Why would the models be coached to cross their legs and put a hand in their crotchal regions if not to give the illusion of intense ladyparts discomfort?
This girl’s gonna smile and look away, so hopefully your gaze will turn to see what she’s looking at and will miss the fact that she’s trying to scratch her ladybits through formalwear.
It’s so bad, you guys, that she couldn’t even finish bedazzling her dress.
This girl isn’t livid about her unfortunate prom hairdo. She’s homicidal because of yeast.
By the hammer of Thor, she is in serious discomfort!
Know why this girl has a huge smile? That full skirt is hiding the fact that she’s taking care of business downtown, if you know what I mean.

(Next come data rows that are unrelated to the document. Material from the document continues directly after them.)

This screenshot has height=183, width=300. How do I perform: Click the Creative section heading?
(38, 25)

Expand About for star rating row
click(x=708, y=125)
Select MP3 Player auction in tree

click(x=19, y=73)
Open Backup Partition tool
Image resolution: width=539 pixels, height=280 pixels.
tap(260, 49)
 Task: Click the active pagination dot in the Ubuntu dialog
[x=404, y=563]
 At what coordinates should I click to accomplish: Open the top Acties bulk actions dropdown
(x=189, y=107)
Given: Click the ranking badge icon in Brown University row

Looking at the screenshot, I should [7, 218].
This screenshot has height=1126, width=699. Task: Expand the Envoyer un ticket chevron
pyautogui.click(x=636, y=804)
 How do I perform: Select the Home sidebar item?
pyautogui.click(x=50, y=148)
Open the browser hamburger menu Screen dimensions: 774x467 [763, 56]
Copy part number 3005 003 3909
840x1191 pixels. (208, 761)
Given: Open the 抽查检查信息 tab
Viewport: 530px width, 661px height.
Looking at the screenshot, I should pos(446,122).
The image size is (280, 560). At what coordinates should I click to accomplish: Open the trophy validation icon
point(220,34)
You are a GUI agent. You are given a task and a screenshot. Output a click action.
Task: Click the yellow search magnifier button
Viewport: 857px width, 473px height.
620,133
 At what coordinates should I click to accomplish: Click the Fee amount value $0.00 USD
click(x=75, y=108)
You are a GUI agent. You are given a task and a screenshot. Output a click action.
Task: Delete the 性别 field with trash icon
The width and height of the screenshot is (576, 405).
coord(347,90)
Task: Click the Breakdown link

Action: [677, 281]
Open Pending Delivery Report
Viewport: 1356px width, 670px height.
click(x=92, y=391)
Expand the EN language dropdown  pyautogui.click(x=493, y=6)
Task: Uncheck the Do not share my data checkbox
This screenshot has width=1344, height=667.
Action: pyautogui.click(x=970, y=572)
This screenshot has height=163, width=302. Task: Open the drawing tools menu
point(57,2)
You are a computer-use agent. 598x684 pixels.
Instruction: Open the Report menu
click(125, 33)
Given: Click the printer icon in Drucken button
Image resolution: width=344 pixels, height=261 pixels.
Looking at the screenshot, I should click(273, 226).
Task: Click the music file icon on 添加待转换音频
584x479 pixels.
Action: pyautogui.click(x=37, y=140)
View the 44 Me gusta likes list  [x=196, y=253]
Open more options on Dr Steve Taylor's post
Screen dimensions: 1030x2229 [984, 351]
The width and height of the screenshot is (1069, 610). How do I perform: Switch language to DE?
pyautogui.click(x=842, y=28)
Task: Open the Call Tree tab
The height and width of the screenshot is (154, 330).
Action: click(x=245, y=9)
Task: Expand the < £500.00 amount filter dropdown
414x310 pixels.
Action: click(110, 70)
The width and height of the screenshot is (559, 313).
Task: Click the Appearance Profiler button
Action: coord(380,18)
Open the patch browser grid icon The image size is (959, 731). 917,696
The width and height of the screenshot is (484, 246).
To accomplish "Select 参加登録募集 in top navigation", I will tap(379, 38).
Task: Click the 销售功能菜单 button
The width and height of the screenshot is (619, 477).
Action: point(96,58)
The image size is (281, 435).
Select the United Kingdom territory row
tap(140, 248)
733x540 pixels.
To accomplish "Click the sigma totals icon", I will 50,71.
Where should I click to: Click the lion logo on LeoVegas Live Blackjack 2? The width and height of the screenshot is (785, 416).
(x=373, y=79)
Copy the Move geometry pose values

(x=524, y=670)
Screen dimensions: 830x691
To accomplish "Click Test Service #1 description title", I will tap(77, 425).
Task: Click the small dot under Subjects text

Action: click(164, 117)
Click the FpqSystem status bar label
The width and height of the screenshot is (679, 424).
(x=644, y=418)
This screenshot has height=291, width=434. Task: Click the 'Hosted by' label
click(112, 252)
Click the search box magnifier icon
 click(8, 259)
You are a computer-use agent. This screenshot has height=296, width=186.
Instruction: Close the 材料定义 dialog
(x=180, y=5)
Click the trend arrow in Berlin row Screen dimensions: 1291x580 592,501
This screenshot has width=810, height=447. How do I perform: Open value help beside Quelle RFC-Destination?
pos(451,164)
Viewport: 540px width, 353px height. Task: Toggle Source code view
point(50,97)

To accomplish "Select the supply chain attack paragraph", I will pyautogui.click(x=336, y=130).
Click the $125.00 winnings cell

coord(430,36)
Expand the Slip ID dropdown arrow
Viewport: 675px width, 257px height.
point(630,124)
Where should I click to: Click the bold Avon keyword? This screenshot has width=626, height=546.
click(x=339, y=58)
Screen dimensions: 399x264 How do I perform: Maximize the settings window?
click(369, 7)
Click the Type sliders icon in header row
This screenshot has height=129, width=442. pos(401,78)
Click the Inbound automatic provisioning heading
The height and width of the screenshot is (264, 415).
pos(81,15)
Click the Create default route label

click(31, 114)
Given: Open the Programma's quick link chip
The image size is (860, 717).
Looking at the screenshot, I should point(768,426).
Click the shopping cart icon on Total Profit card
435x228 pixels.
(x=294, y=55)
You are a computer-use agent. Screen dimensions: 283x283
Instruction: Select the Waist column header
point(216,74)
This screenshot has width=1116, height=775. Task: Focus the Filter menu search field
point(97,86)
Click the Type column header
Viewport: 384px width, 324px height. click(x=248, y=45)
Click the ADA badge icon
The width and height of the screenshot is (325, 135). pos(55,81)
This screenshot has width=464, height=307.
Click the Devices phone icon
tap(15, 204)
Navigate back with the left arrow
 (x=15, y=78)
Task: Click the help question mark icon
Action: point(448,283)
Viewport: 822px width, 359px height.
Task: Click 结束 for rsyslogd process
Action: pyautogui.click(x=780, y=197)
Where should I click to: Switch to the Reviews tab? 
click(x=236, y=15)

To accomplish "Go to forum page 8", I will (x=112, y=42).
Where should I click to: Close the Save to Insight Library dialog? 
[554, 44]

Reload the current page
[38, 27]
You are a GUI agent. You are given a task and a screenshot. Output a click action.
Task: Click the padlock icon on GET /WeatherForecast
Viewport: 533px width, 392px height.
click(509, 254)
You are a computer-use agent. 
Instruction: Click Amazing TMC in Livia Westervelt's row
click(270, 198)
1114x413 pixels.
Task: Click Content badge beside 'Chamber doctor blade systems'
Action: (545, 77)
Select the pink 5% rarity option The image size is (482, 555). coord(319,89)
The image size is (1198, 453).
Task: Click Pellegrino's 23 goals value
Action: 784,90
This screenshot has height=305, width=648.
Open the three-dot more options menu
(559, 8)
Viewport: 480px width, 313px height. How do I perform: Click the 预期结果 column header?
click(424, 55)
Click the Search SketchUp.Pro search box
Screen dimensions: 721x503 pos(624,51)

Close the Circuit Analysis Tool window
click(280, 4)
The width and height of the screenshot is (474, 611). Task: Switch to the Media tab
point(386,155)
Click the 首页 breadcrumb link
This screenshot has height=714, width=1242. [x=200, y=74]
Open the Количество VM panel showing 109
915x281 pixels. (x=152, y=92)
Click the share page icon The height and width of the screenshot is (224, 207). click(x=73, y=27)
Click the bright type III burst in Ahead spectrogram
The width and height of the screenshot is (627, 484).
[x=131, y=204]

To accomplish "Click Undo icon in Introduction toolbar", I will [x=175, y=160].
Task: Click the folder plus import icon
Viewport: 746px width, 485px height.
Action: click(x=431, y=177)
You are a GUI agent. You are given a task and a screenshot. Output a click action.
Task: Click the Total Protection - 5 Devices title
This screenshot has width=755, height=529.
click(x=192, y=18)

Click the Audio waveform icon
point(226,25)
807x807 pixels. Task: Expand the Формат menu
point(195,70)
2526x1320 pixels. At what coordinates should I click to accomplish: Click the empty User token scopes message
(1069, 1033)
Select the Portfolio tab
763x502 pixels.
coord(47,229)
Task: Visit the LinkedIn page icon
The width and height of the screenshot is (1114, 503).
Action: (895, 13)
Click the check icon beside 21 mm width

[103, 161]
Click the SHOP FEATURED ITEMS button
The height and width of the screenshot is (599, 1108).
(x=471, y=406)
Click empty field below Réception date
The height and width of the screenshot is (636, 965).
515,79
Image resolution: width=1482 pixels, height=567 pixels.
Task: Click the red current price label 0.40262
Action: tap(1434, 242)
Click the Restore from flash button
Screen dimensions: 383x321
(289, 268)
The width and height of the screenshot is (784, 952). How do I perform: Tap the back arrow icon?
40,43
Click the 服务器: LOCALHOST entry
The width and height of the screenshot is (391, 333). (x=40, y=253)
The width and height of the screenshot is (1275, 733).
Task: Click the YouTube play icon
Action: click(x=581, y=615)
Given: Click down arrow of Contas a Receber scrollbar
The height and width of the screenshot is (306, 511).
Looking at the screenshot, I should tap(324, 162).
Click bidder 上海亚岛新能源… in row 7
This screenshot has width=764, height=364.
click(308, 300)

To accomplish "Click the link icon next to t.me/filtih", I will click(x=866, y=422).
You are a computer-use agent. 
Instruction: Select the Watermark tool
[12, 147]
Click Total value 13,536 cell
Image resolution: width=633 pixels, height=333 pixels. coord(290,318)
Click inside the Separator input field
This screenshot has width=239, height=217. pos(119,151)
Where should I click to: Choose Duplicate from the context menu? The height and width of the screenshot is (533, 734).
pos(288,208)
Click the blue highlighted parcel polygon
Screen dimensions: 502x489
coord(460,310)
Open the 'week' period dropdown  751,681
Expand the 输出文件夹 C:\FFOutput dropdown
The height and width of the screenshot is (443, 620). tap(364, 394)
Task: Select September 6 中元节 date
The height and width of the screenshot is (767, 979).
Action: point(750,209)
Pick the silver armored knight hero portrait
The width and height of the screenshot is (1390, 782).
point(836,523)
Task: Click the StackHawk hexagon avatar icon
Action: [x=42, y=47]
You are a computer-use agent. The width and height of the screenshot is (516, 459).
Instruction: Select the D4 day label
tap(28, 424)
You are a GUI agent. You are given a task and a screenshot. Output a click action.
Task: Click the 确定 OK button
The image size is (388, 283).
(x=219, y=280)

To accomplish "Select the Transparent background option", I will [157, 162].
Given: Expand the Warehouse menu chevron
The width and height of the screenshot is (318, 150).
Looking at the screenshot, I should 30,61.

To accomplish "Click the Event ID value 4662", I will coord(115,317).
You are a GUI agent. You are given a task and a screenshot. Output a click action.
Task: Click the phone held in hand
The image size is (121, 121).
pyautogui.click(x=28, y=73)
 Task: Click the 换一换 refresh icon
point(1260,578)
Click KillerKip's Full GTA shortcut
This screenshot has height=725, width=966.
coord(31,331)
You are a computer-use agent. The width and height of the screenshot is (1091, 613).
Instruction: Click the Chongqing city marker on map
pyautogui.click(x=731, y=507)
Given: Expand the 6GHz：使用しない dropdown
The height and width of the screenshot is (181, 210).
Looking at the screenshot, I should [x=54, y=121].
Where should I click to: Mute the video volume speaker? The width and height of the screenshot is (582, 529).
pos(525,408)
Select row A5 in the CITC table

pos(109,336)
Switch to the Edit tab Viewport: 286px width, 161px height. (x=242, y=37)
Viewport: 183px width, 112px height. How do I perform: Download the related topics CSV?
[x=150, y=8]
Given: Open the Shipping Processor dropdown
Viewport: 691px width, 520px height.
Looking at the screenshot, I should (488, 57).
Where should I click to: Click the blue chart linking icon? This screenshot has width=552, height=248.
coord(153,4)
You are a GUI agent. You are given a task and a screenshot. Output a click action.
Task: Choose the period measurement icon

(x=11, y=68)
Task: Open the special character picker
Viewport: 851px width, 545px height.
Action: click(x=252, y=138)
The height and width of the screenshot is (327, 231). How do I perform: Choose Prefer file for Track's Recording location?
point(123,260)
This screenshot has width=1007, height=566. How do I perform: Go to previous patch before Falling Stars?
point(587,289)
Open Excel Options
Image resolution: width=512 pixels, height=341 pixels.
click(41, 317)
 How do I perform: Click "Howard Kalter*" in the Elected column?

File this under “what cannot be unseen,” but seriously. I had to share. What’s up with these poses?
Oh gods! Yes! Best post of the century! (Is that a bit audacious? Anyway.)
Puts a new spin on the term "crotchety", doesn't it? I, too, am old enough to dislike prom dresses that look as though they can be worn while servicing a stripper pole.
(Which reminds me–we visited a neighborhood open house and were appalled to see a stripper-pole installed in the master bedroom, bolted right through the carpet. There was also a giant BONG on the mantel. So do you really want to sell this dive, or what?)
The lady bits gotta breathe to avoid a yeast encounter and you just know that these fabrics do anything but!
Heather: High praise. Thank you.
Jenny: What the helllll? What realtor would allow a house to have a bong on the mantel? I guess you've got to admire their gumption.
Rainbow: You are so, so right! Perhaps we could market a new line of dresses made of "breathable" fabrics – and our motto could be something classy like "Don't let prom trash you vag."
Oh god. This makes a frightening amount of sense. Well done!